1. Visitor Welcome Desk, 2. Historical Exhibit, 3. Gift Shop
In the original design, the central rotunda area of the garden level was a dark and often damp basement. The building restoration has transformed the area into the central welcoming place for visitors, with an interpretive exhibit, gift shop, and visitor information desk.
Original state seal painting by
Emma Edwards Green
Notice the Great Seal of the State of Idaho on the floor of the central rotunda. Adopted in 1891 by the state legislature, the original seal was designed by Emma Edwards Green and is the only state seal designed by a woman. The Latin motto Esto perpetua means “May it endure forever.” The miner represents the chief industry at the time the seal was created, while the woman holding scales represents justice, freedom, and equality.
Senate wing skylight
From the central rotunda area, look east and west. You can see a full city block and take in the view of an impressive engineering achievement – the underground atrium wings. These wings were constructed to provide additional space for legislative committee hearing rooms, where the public can participate directly in the legislative process. The wings preserve the integrity of the building’s architecture and improve the functionality of the building. As you explore the new wings, look up. Glass skylights run the length of the central corridors and offer a view of the Capitol dome. These skylights – specially engineered and designed for this project – are consistent with the vision of the original architects and provide a seamless bond between the old and new. The skylights are made of fritted glass – a clear safety glass fired with a pattern of dots for the purpose of shading and lowering solar gain – making artificial light unnecessary in some corridors during the summer and some sunny winter days.
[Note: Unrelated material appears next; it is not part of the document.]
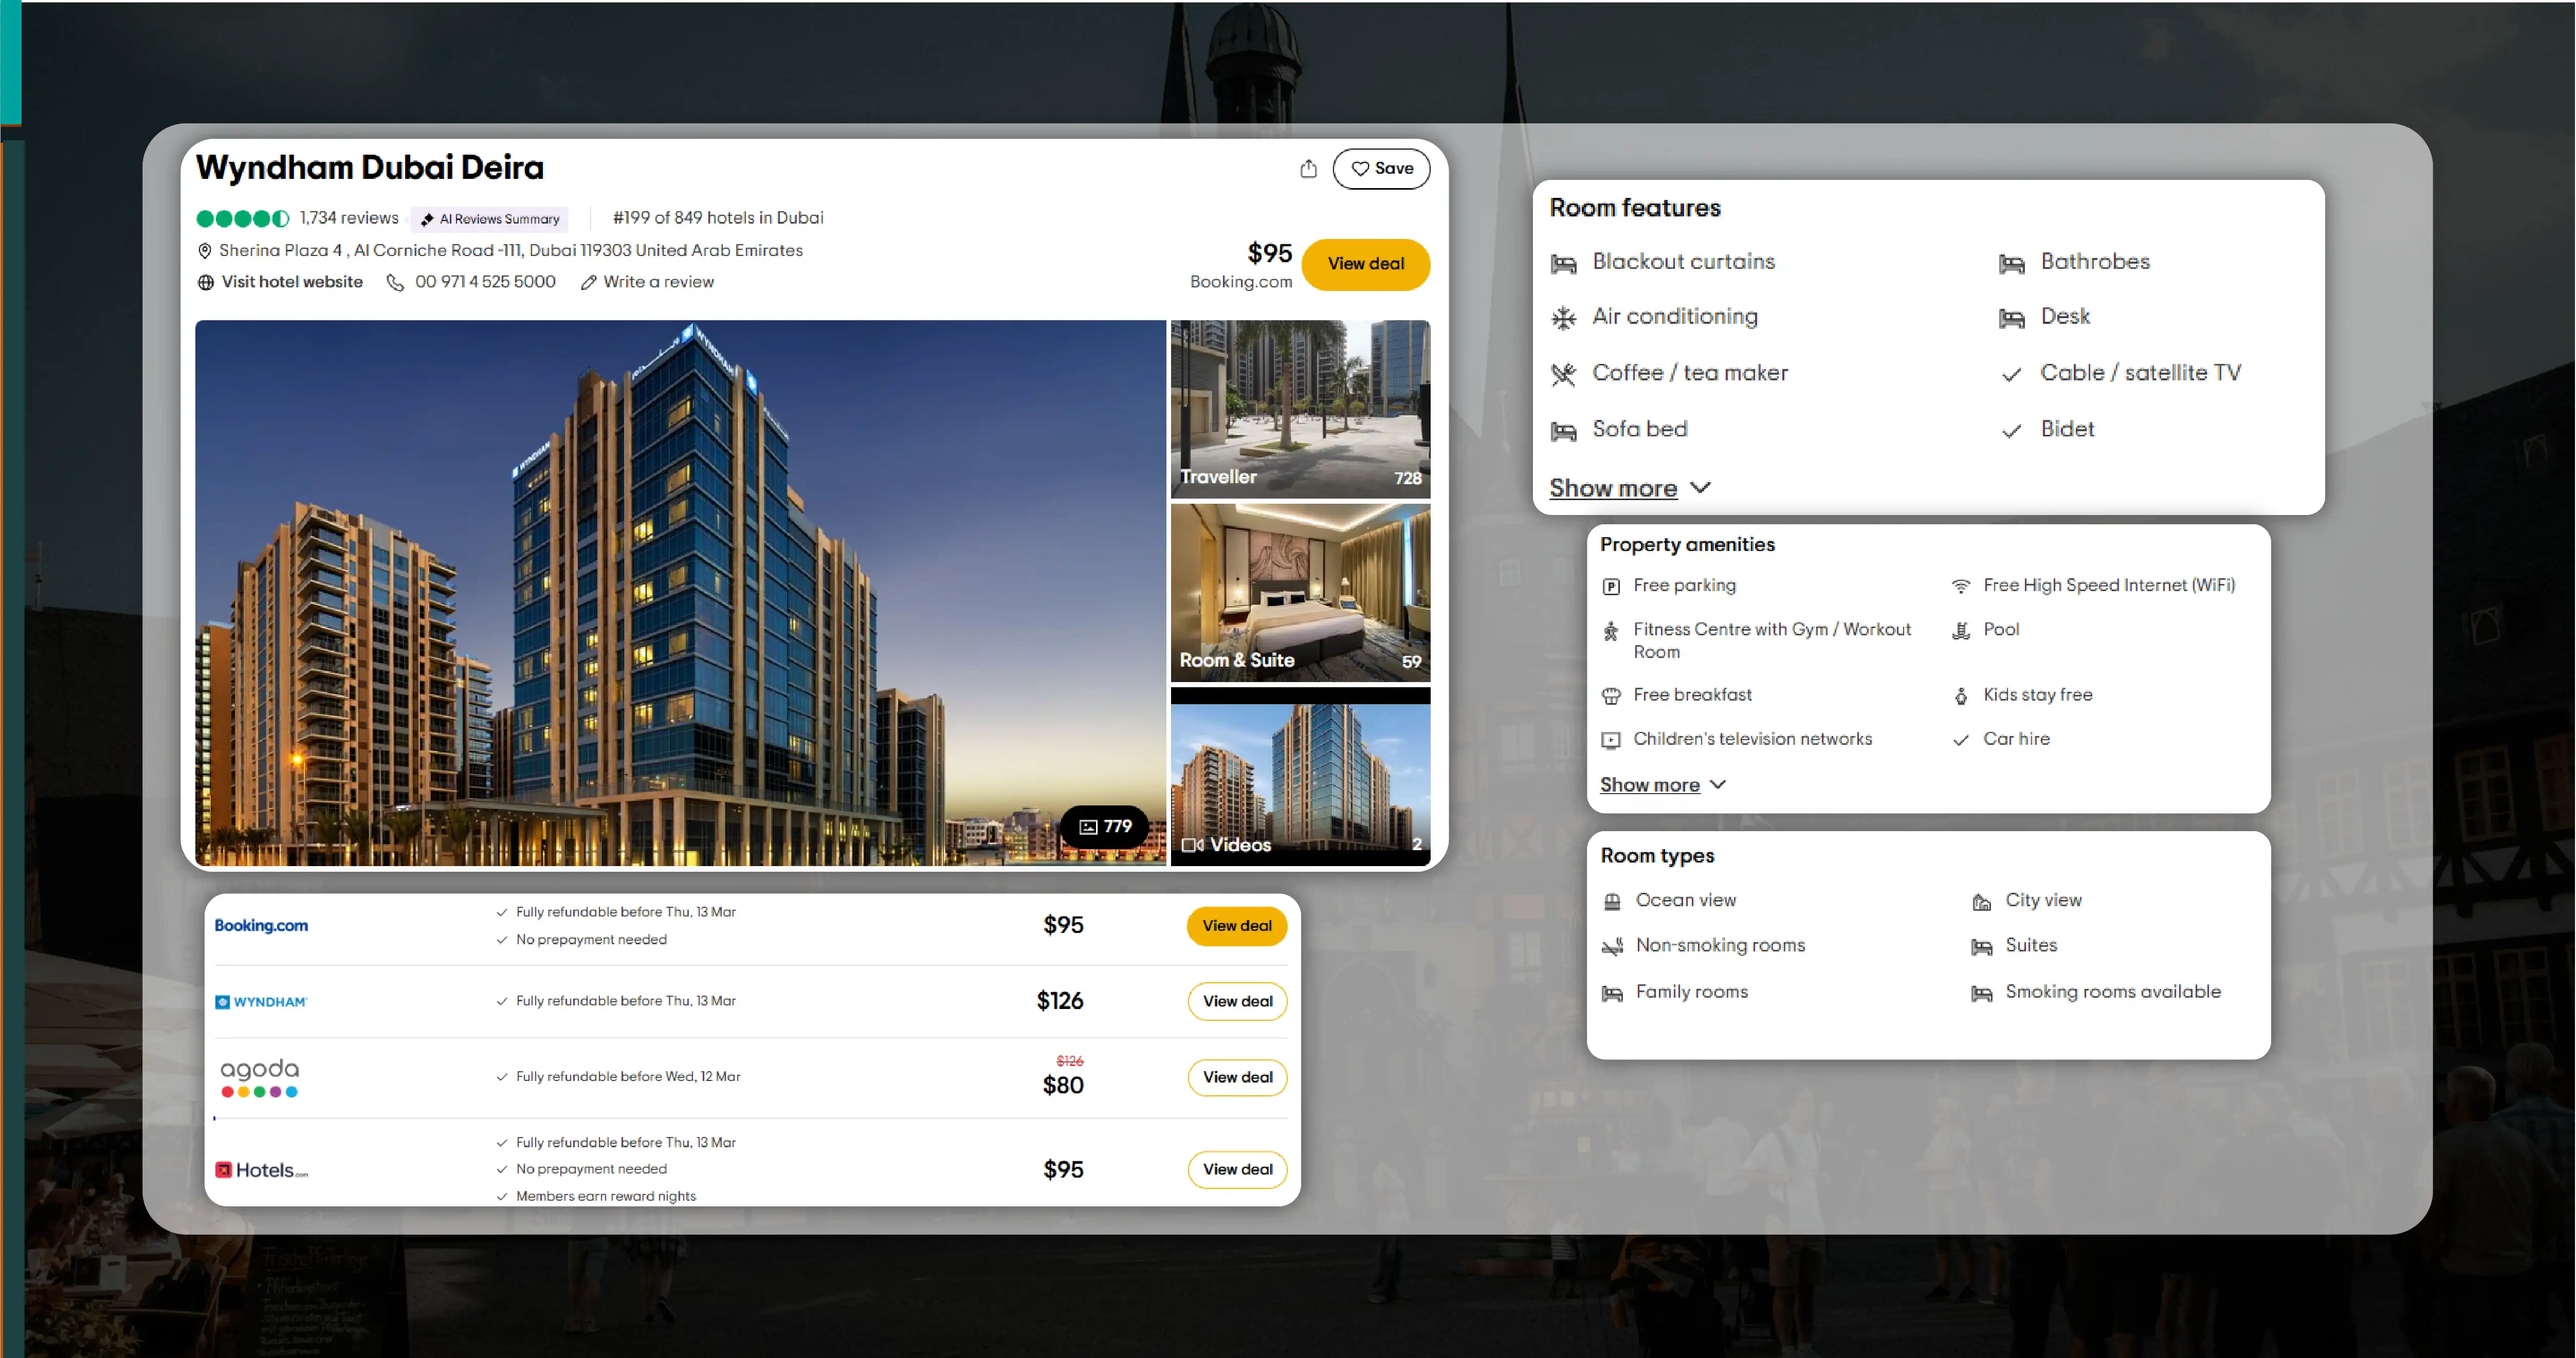Expand Show more under Room features
Image resolution: width=2576 pixels, height=1358 pixels.
(x=1613, y=488)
Senate hearing rooms and offices are located in the west wing, and House hearing rooms and offices are in the east wing. A large 240-seat auditorium, shared by the Senate and House, is also located in the west wing. As you walk to the west wing, notice the original basement vault doors. These vaults were once used for record storage. All of the original vault doors remain in the building.
The doors to the Visitor Welcome Room and to the lobbyists’ room are some of the original basement vault doors. The basement vaults were originally used to store paper records. There was never any money stored in them.
Several buildings within the Capitol Mall are connected by an underground tunnel. This tunnel allows state employees to move between the Capitol and a handful of other buildings without having to go outside. It connects the mail room, print shop, and facility services functions as well. The tunnel runs beneath State Street. The tunnel is not open to the public in order to best maintain security.